AIM OF THE EXERCISE → Pull out each line of the material below that contains the word "action", and list them.

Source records
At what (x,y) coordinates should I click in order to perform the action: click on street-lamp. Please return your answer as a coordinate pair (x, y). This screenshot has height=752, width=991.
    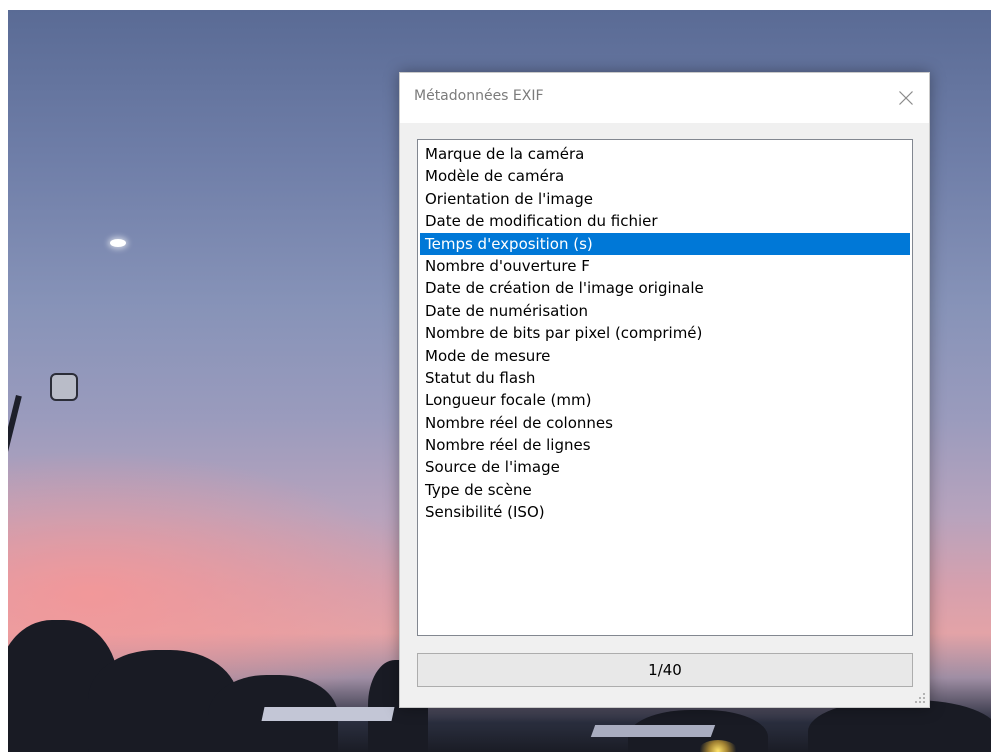
    Looking at the image, I should click on (64, 387).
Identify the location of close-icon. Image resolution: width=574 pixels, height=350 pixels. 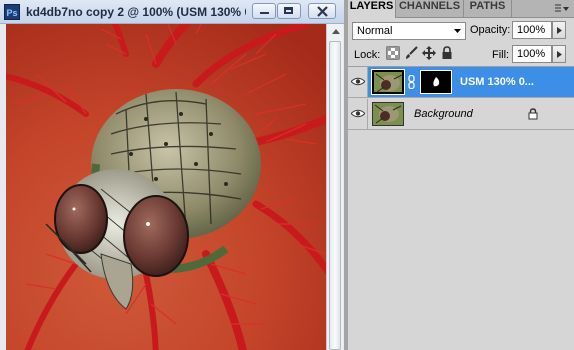
(322, 12).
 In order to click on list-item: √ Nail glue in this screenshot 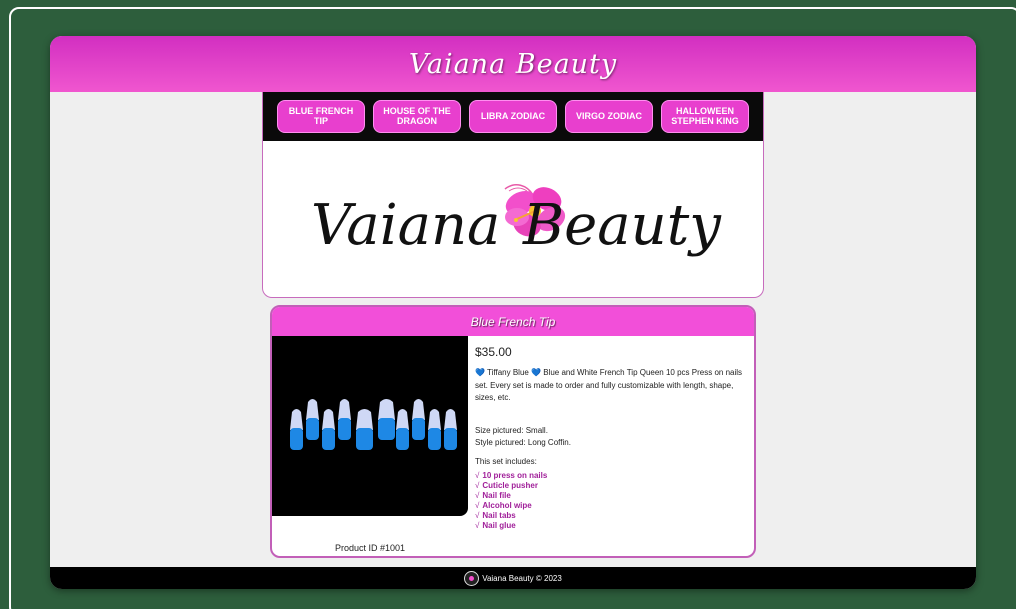, I will do `click(496, 526)`.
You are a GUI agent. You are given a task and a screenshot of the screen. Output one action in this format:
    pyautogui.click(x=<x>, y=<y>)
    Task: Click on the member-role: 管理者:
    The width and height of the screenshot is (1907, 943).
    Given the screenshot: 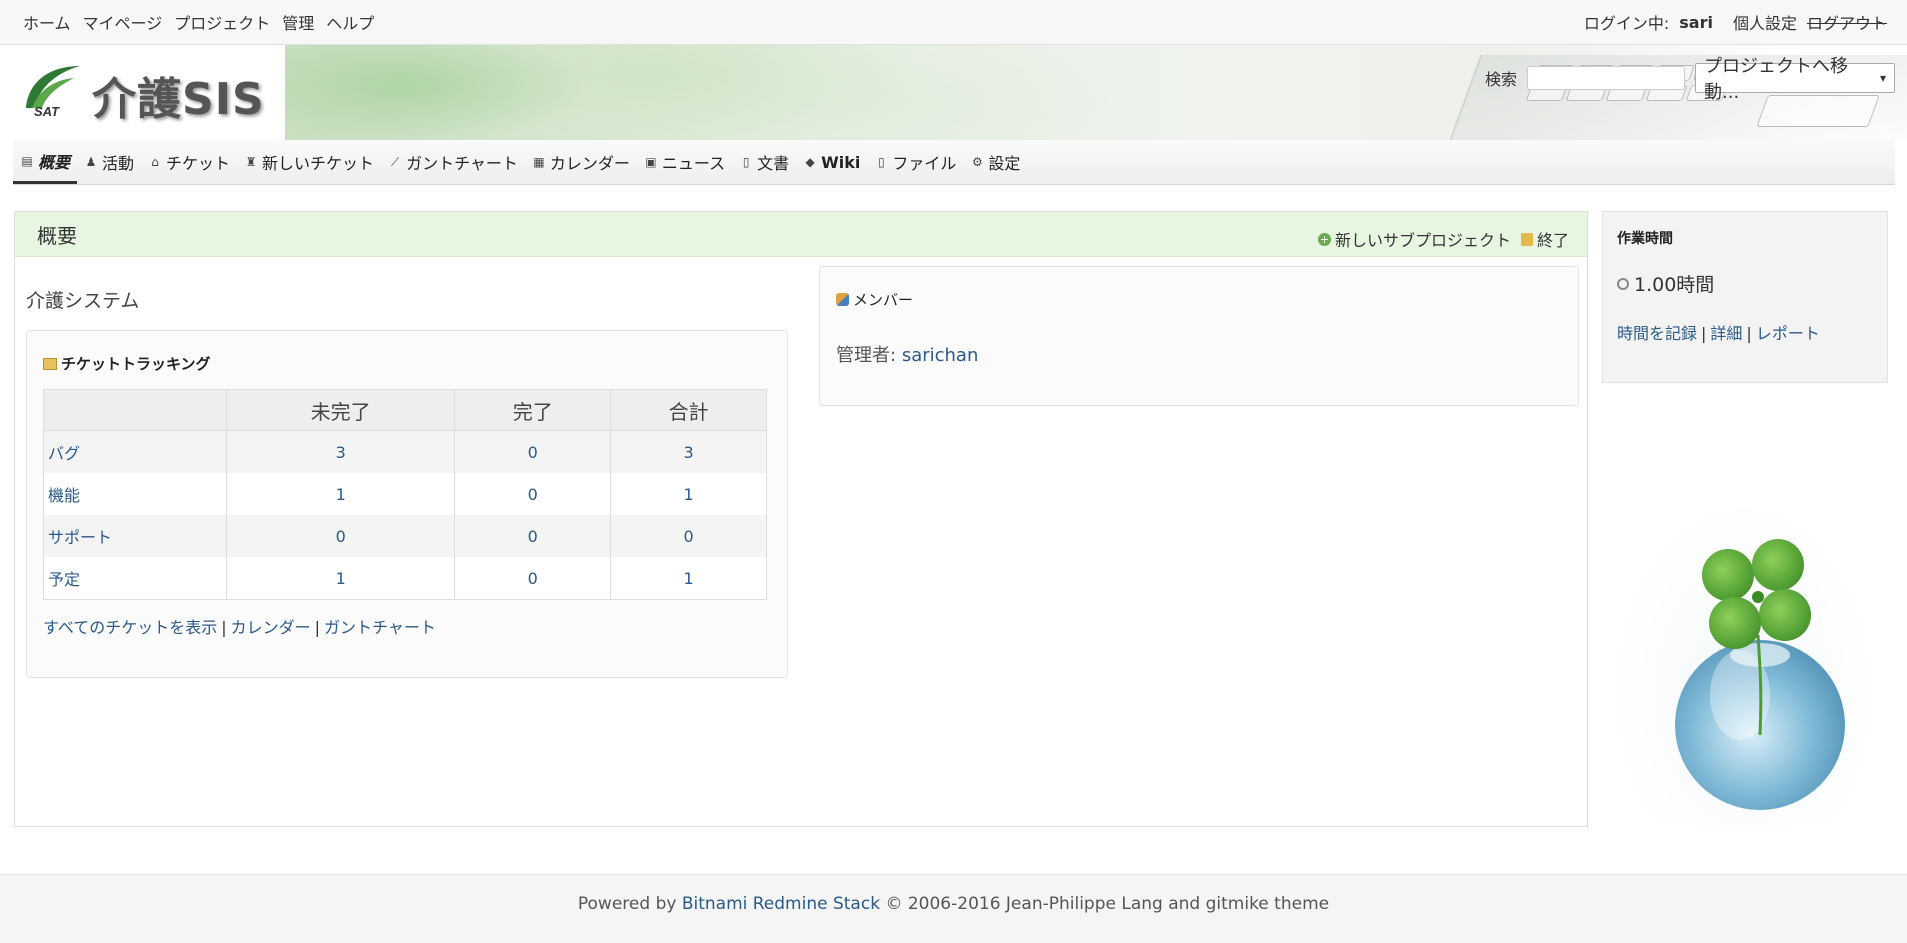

FINISHED EXERCISE →
At what (x,y) coordinates should I click in order to perform the action: click on street-lamp. Please return your answer as a coordinate pair (x, y). This screenshot has height=752, width=991.
You are a GUI agent. You are given a task and a screenshot of the screen. Output one action in this format:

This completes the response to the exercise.